### Goal of the exercise
Copy the lines from the one with "Task: Go to" to the one with "Action: [x=1325, y=129]", substituting "forward arrow" for "right arrow" and leaving everything else unchanged.

### Records to use
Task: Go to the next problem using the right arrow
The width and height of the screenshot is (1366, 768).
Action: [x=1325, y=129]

==

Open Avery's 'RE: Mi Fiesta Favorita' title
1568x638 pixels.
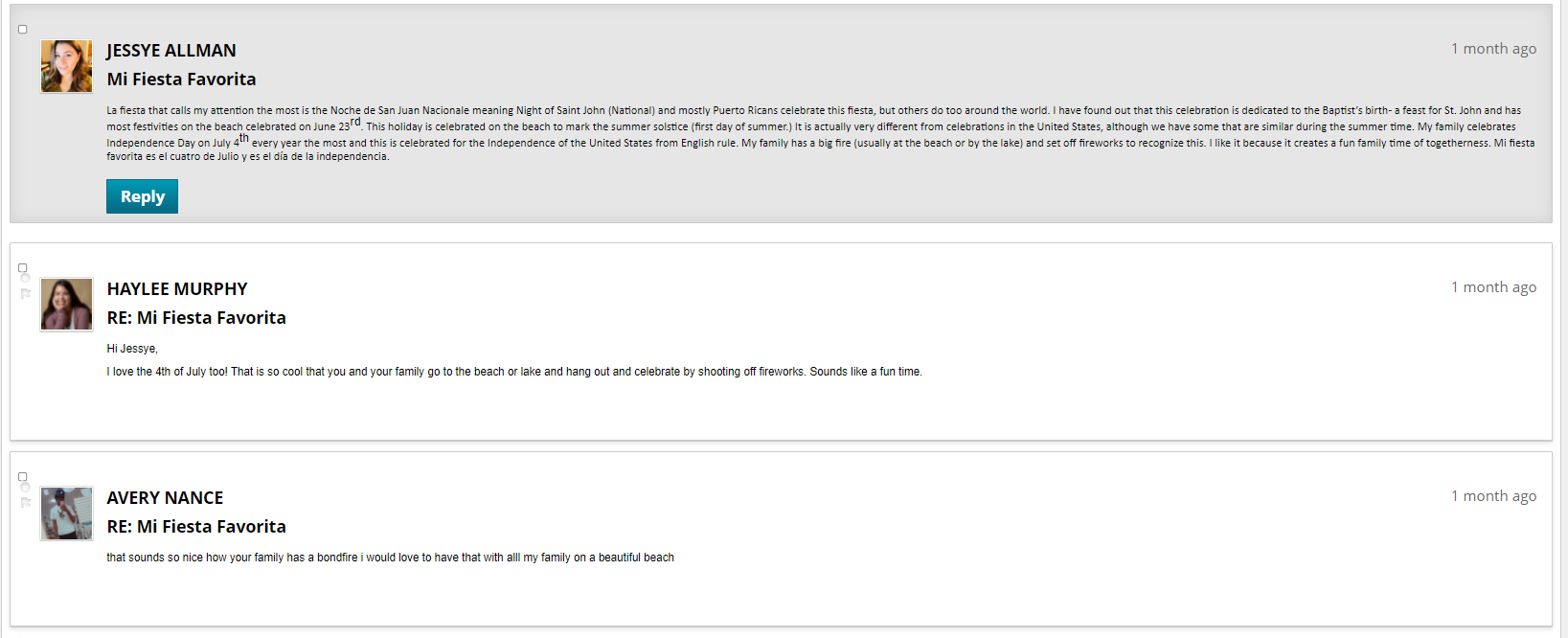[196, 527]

...

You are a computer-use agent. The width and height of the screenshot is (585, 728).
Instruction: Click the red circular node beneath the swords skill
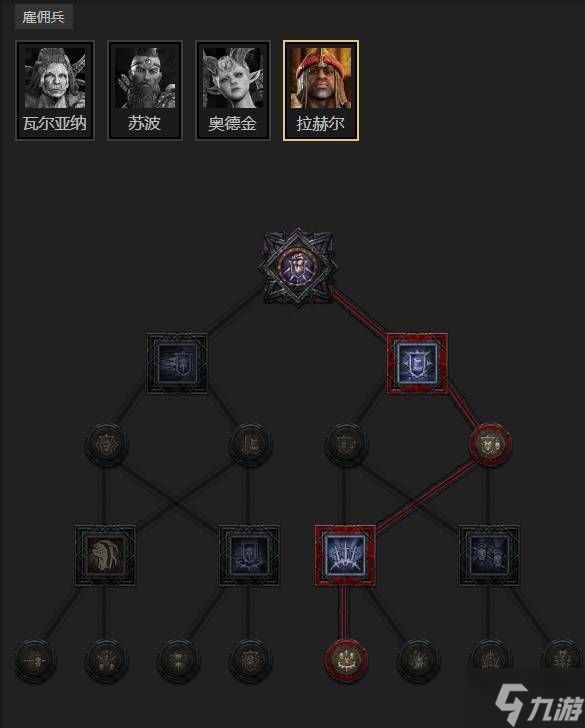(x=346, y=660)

### Final answer
Task: Go to the next problem using the forward arrow
The width and height of the screenshot is (1366, 768).
Action: [x=1325, y=129]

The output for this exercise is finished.